◆ Exercise instructions: From the line containing "Task: Delete the" down to the last line of the data, output each line word for word and include nothing else.

◆ Dataset excerpts:
_____
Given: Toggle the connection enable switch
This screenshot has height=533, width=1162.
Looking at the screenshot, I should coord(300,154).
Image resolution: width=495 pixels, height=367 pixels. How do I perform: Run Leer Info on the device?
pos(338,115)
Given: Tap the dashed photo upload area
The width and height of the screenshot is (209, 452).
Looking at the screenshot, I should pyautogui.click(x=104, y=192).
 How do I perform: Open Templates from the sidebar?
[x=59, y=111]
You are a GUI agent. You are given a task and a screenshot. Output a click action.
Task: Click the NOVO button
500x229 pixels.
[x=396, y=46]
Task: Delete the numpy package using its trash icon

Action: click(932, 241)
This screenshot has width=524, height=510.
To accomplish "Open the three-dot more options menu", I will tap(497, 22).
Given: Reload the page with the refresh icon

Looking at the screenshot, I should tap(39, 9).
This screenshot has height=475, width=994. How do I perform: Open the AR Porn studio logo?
_____
◆ Response for this exercise:
Task: Delete the numpy package using its trash icon

Action: click(932, 241)
This screenshot has width=524, height=510.
To accomplish "Open the three-dot more options menu", I will tap(497, 22).
Given: Reload the page with the refresh icon

Looking at the screenshot, I should tap(39, 9).
This screenshot has height=475, width=994. How do I perform: Open the AR Porn studio logo?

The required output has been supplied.